In this case, it sounds like the directory cache was valid, so the
client decided it didn't need to do a READDIR at all, but the
individual files had caches that timed out.
So imagine you're the kernel client and have been given that second
readdir() call: Why should you decide to do a READDIRPLUS at that point
instead of a regular READDIR?
--
Jeff Layton <jlayton@kernel.org>
^ permalink raw reply [flat|nested] 12+ messages in thread
* Re: NFS delegations behavior analysis
2026-06-23 10:50 ` Jeff Layton
@ 2026-06-23 11:04 ` Mkrtchyan, Tigran
2026-06-23 11:10 ` Jeff Layton
2026-06-23 13:11 ` Anna Schumaker
0 siblings, 2 replies; 12+ messages in thread
From: Mkrtchyan, Tigran @ 2026-06-23 11:04 UTC (permalink / raw)
To: Jeff Layton
Cc: Piyush Sachdeva, linux-nfs, Chuck Lever, trondmy, sfrench,
sprasad, vaibsharma
[-- Attachment #1: Type: text/plain, Size: 5344 bytes --]
----- Original Message -----
> From: "Jeff Layton" <jlayton@kernel.org>
> To: "Piyush Sachdeva" <s.piyush1024@gmail.com>, "linux-nfs" <linux-nfs@vger.kernel.org>, "Chuck Lever" <cel@kernel.org>,
> "trondmy" <trondmy@kernel.org>, sfrench@samba.org, sprasad@microsoft.com
> Cc: vaibsharma@microsoft.com
> Sent: Tuesday, 23 June, 2026 12:50:16
> Subject: Re: NFS delegations behavior analysis
> On Tue, 2026-06-23 at 15:31 +0530, Piyush Sachdeva wrote:
>> Hi,
>> Lately I have been running micro benchmarks around the `ls` command and
>> reading through the code documentation of the NFS client to better
>> understand the client side caching behavior with and without
>> delegations.
>>
>> Understanding so far:
>> Delegations (both file and directory) are granted by the server to the
>> client, indefinitely (until revoked or under the watermark) to cache
>> attributes.
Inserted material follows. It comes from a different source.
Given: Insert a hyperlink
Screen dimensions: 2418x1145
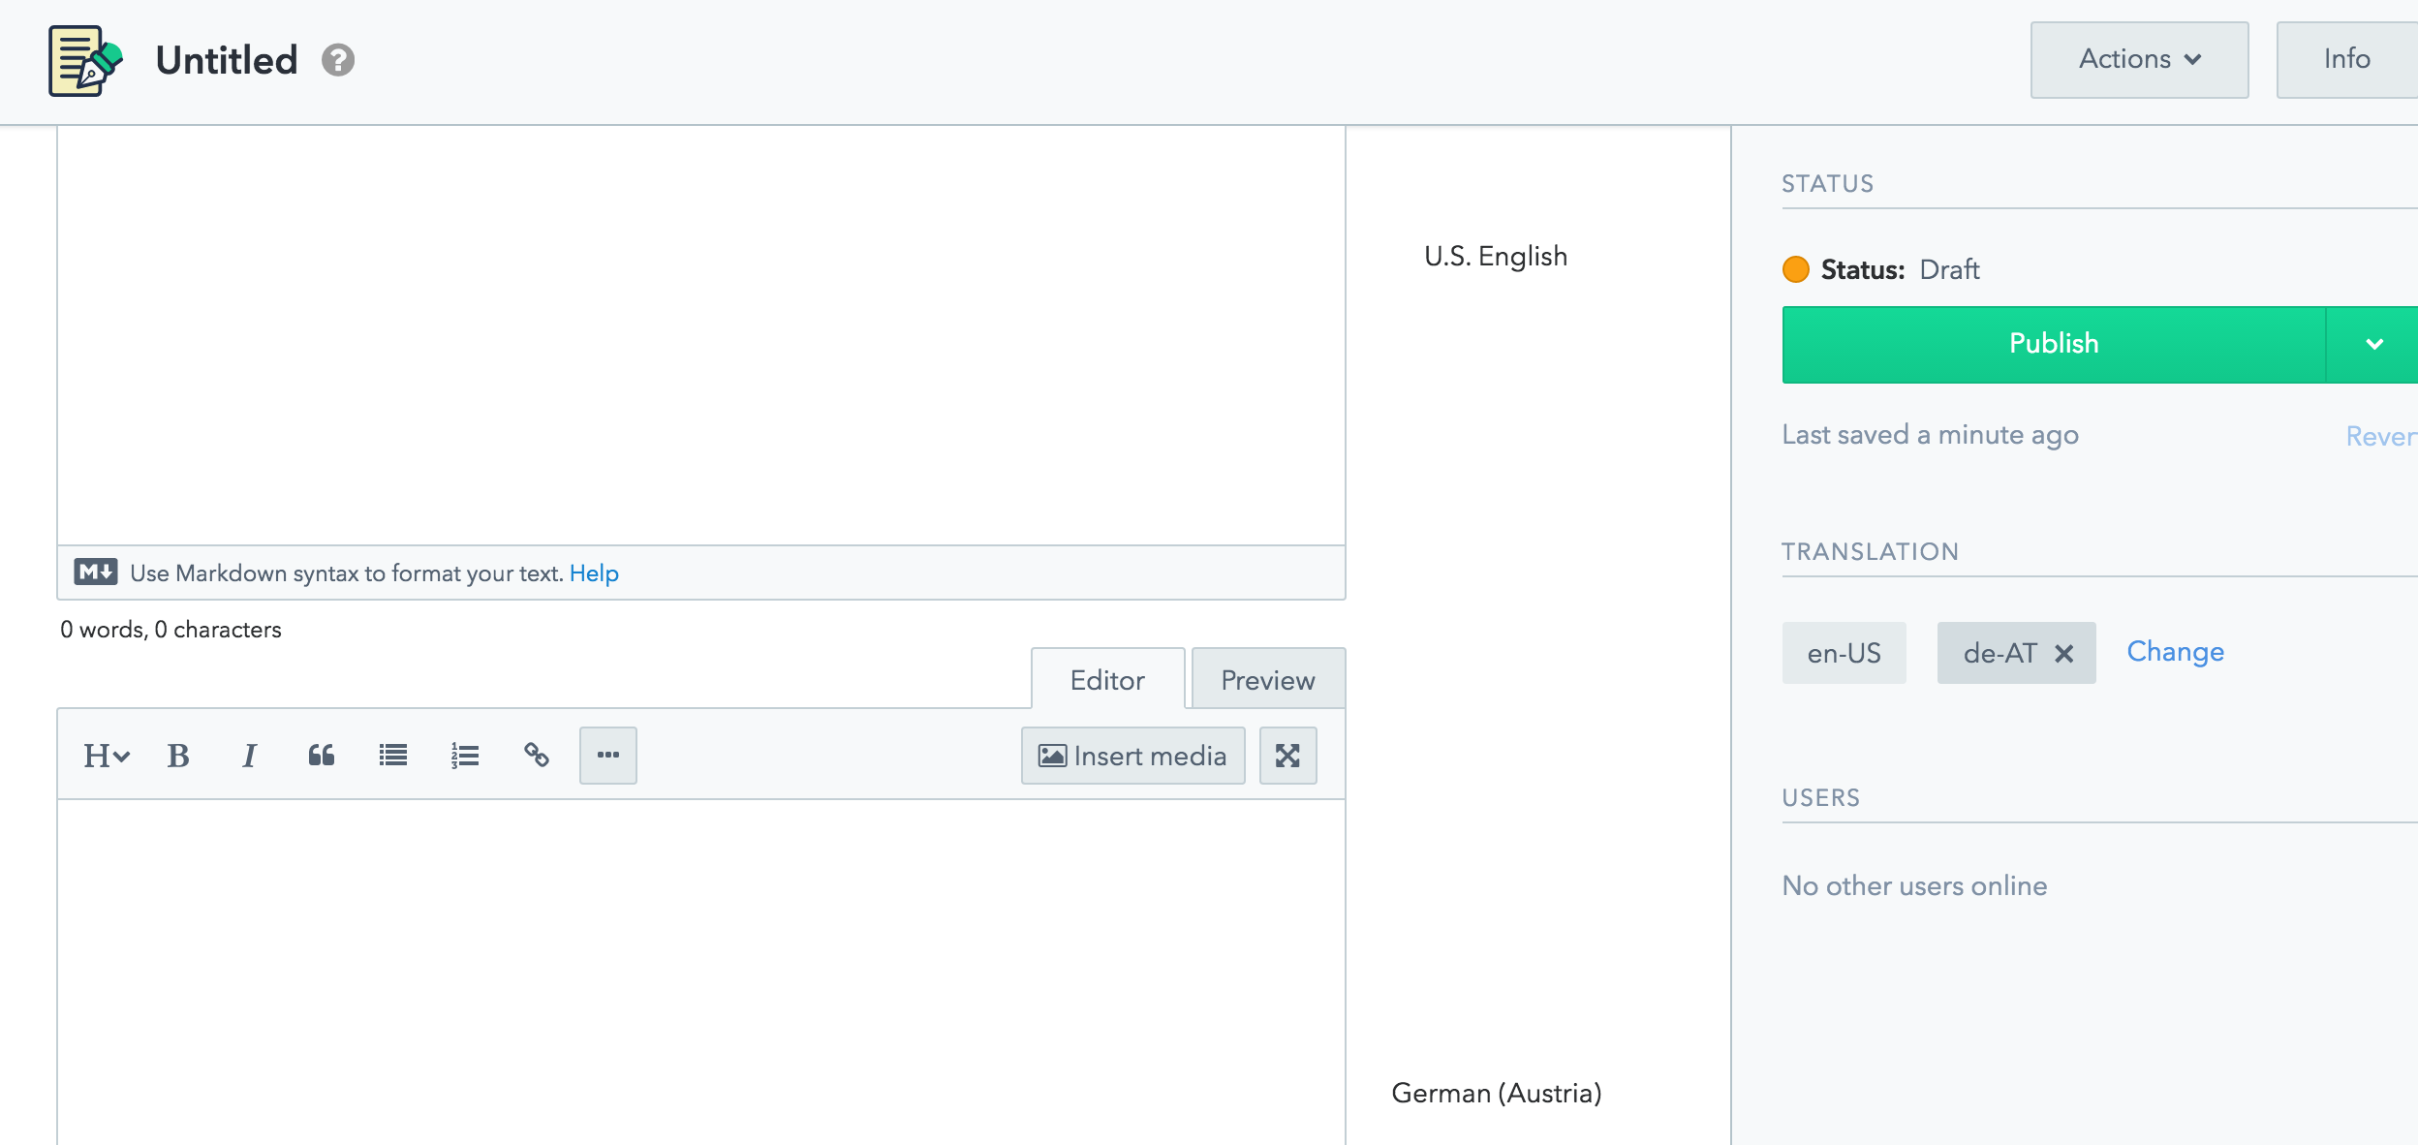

The caching of data is a result of the attribute
>> cache. Hence forth, a directory delegation will cache the directory
>> attributes and the names of the files in the directory, and a file
>> delegation will cache the attributes of the file and the file data.
>>
>> Workload run:
>> I focused on the 2 workloads below, doing 2 passes of a large flat
>> directory (with close to 100K files) -
>> a cold pass, and warm pass using the cache from the cold pass:
>> - lslr - ls -lR on both runs
>> - lsmix - ls -R (cold) and then ls -lR (warm)
>>
>> I also played with the rdirplus behavior using both the default
>> heuristic behavior and the `rdirplus=force` set at mount time.
>>
>> Numbers:
>> actimeo=5s, rdirplus=force, ACLs off, flat_dir
>> ==================================================================
>>
>> | LSLR | LSMIX
>> | (ls -lR cold / warm) | (p1 ls -R / p2 ls -lR)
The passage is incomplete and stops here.